Robin: Going to London with that Simpson group was one of the best decisions ever. It taught me a lot about balance. I was in London with a bunch of amazing people, but I still had lots of work for classes. I wanted to do and see everything, which meant a lot of time management. It was so different being in England because of all the things our cultures have in common – as well as the differences. One of the biggest impacts was the kind of independence we had on the trip. You’ve got to make sure your priorities are in order, because you’ll be on the plane back home before you realize. Since I’ve been in Hungary, I’ve learned that lesson all over again!

Is studying abroad valuable?  

Robin: If you’re going to live in the real world you’ve got to understand how diverse the world actually is. The cultures, the histories, the people, the ideas, the experiences….If you really want to make a difference in people’s lives, at least try to understand them first. Understand that your world is absolutely not the only world. We may have a lot of shared history and culture with the United Kingdom, but London is such a massive, international city. You can see how delicate this balance is; you can really start appreciating how important it is to treat people like people. We forget that.

What else did you learn?

Robin: Traveling abroad can show us that appreciation of diversity can be forgotten on campuses, too. If you’re born in the Midwest, raised in the Midwest, go to college in the Midwest (like I was and did), and plan to live and work and plant more roots in the Midwest, it might be easy to expect everyone else to behave and believe like you do.
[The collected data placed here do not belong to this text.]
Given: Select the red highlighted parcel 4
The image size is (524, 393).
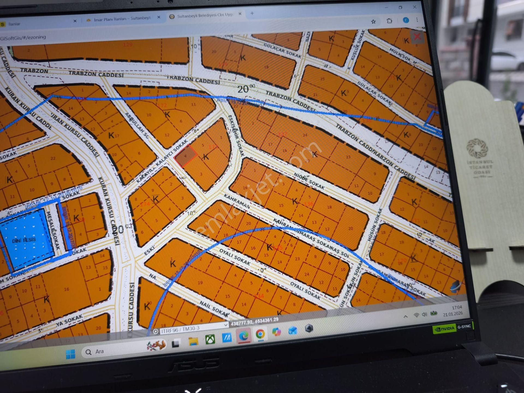Looking at the screenshot, I should click(x=185, y=156).
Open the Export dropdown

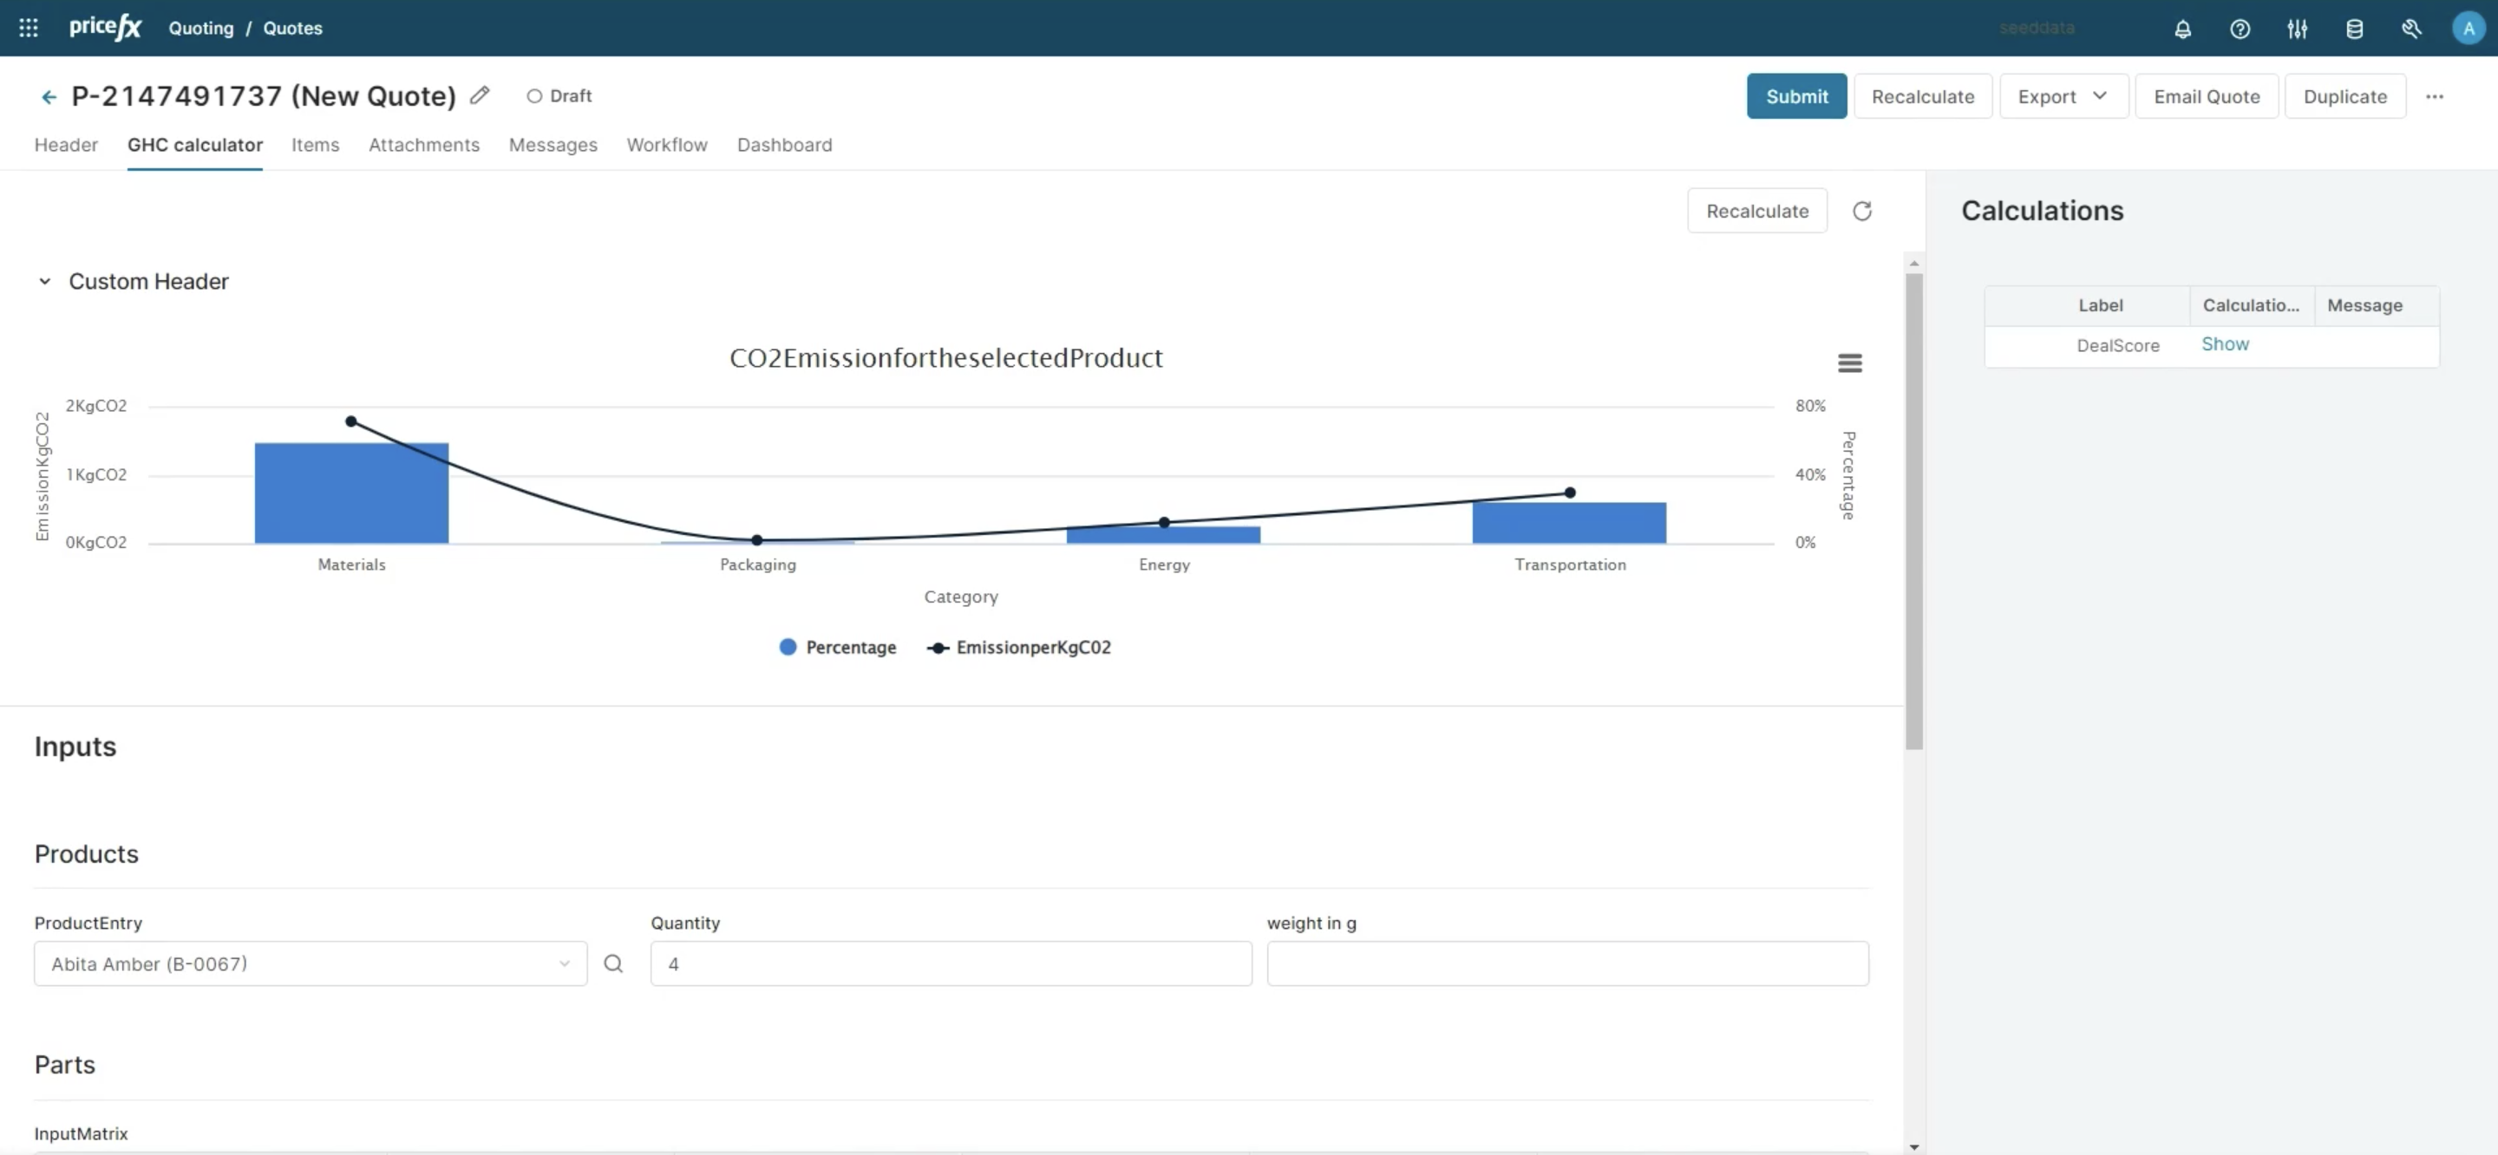2063,96
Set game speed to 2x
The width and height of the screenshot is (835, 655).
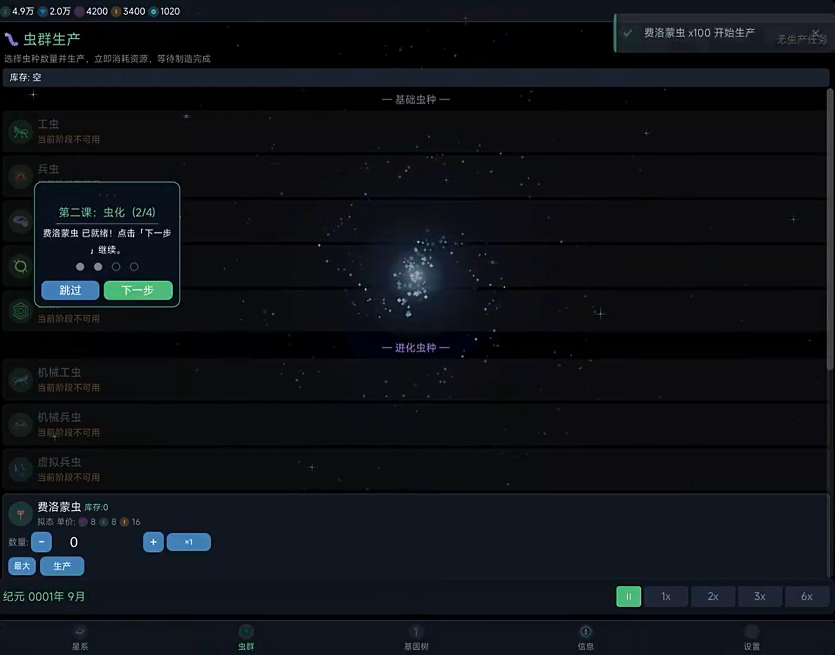coord(713,596)
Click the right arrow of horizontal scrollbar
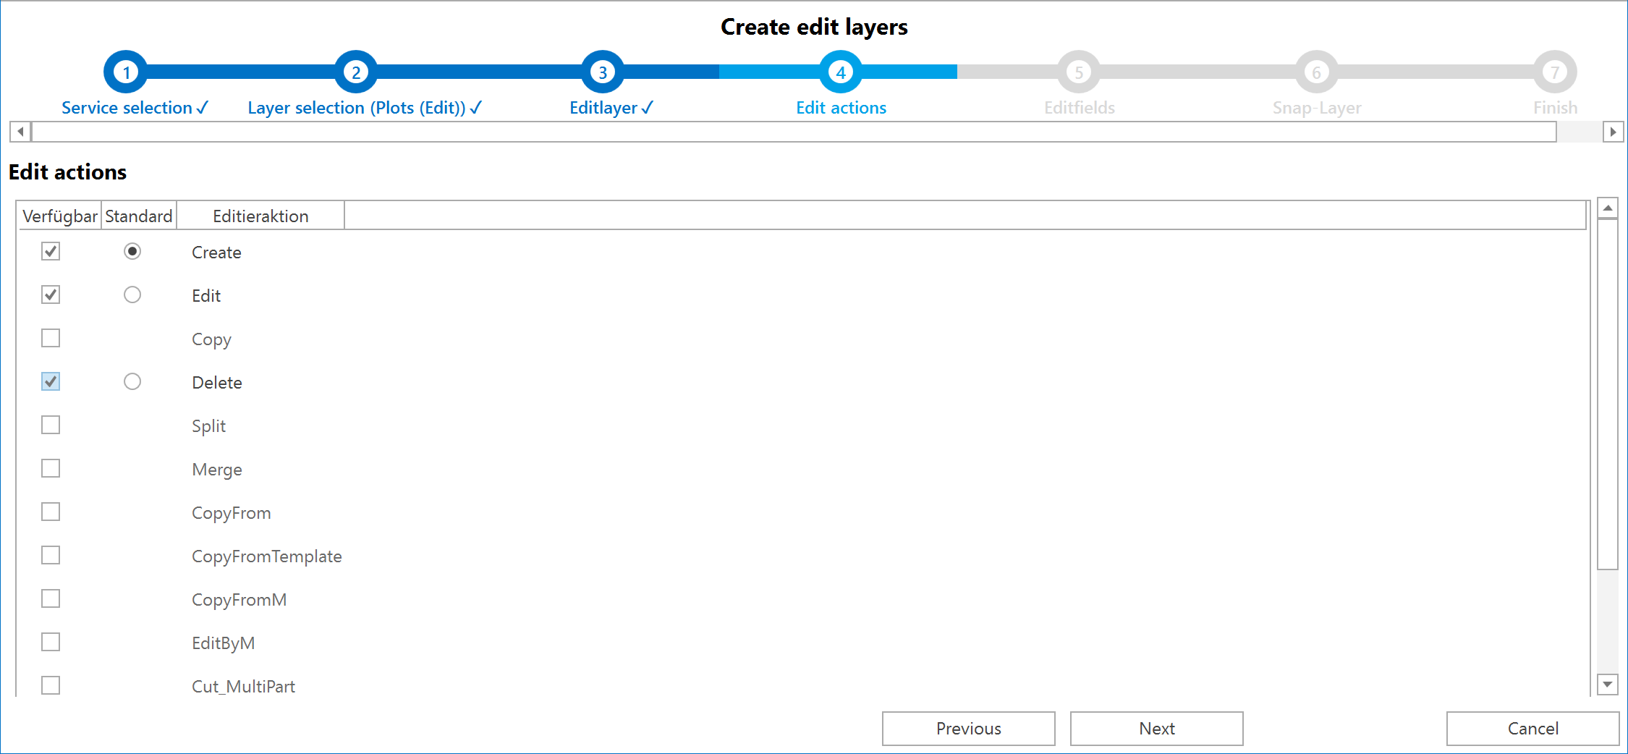 1613,132
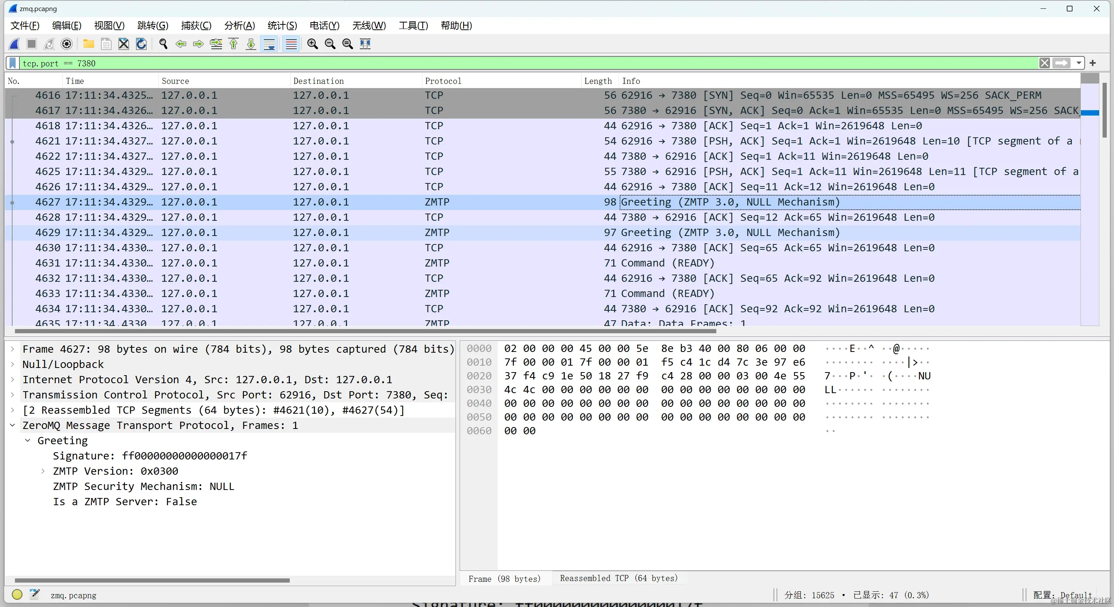The width and height of the screenshot is (1114, 607).
Task: Reload the capture file
Action: (x=141, y=44)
Traveling abroad and experiencing something completely new will be a time you’ll never forget and that will broaden your life for the better.


What have you learned about yourself during your Fulbright experience?

Robin: I have found that I really love teaching. It’s great, because for the last few years I’ve been considering graduate school for literature to eventually teach. But it’s also creating a huge challenge for me. I had a vague idea of what I wanted to do after this experience, but I’m more aware than ever that teaching is something you really have to love, and love enough to deal with all the drama that comes with it. If not, you’ll be miserable and make your students miserable. I’d never trade this experience, but it’s definitely making my decision post-Fulbright more difficult.

How well did Simpson prepare you for this?

Robin: I’m so grateful that my Simpson professors demanded so much from me. They made me demand a lot from myself. Aside from working hard in class, the out-of-class relationships with my professors really shaped who I am. It was one of my favorite things about Simpson that I could wander into a professor’s office and have some great conversations and joke around, too. They supported and encouraged me, but they really pushed me, too. Pushed me to think deeper, consider other sides, write better and just be better. I definitely wouldn’t be here if not for them. My work studies really prepared me, too. I felt really devoted to the people I worked with at the athletic center and as a writing tutor at my beloved Hawley Center.

What advice would you give a Simpson student who is thinking about a Study Abroad experience?

Robin: Do it! You can’t understand how it will change your life, or where it will take you in the future. Why not Study Abroad with Simpson? They’ll even help you with the logistics.